[[ Extracted information open ]]
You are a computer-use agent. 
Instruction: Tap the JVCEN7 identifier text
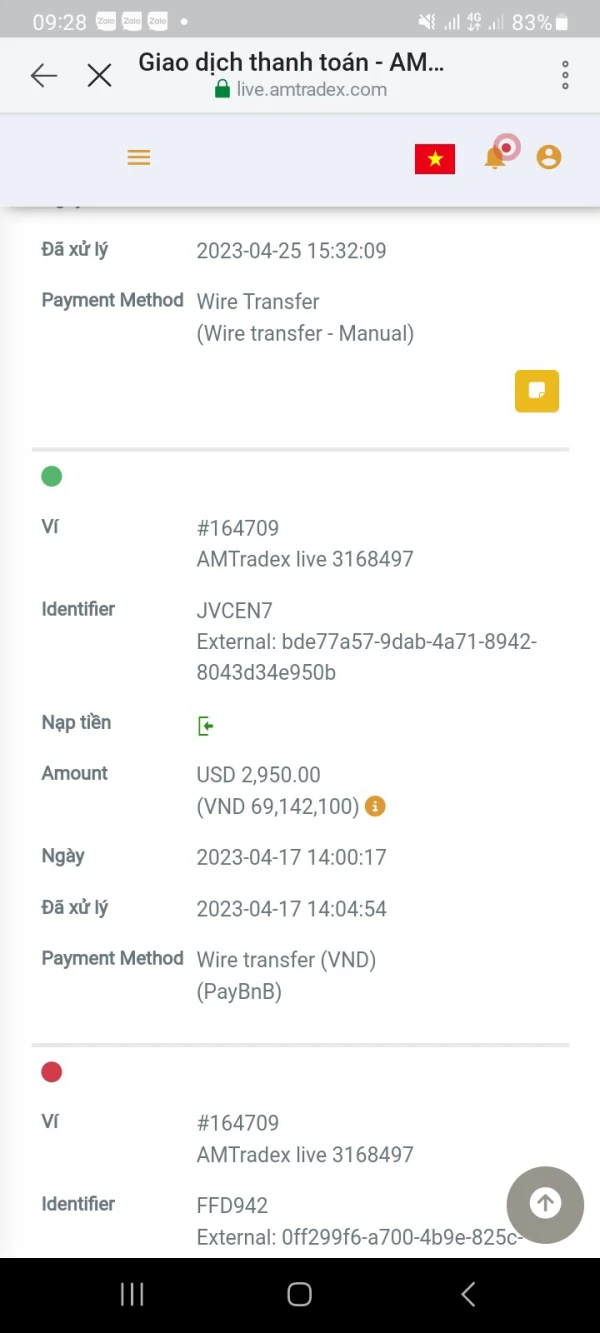[235, 611]
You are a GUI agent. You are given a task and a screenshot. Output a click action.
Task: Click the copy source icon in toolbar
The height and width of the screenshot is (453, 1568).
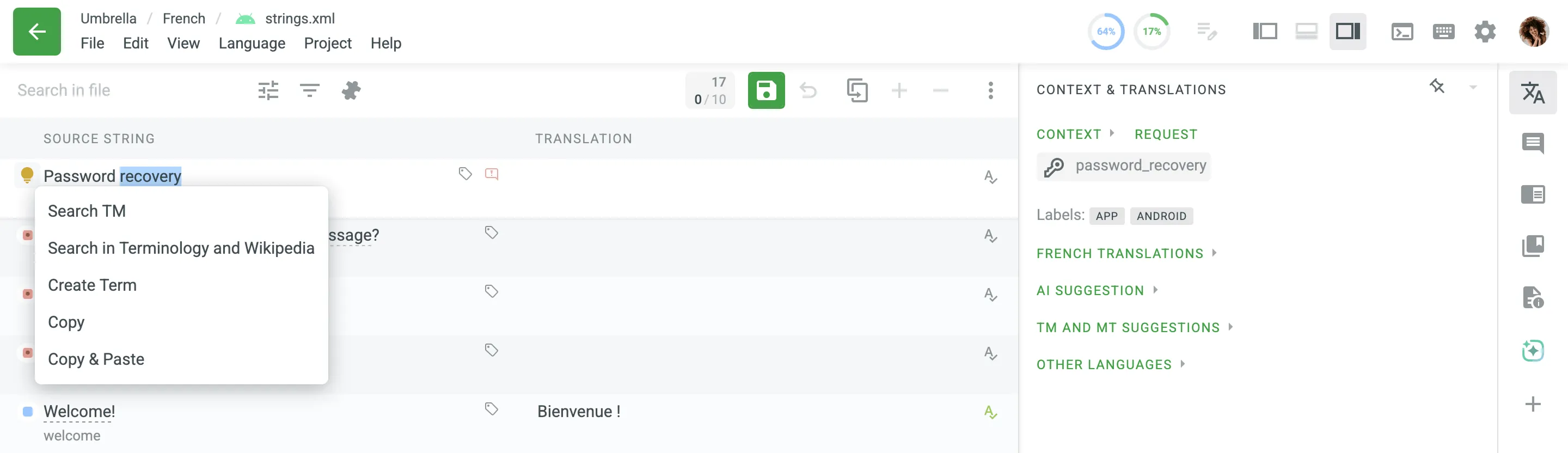tap(857, 91)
[[ Extracted information closed ]]
To do>
Exclude the pictures and transcribe all of the entries exactly.

Expected answer>
You are a computer-use agent. 
Instruction: Tap the JVCEN7 identifier text
[235, 611]
You are a GUI agent. You are given a task and a screenshot. Output a click action.
Task: Click the copy source icon in toolbar
The height and width of the screenshot is (453, 1568).
tap(857, 91)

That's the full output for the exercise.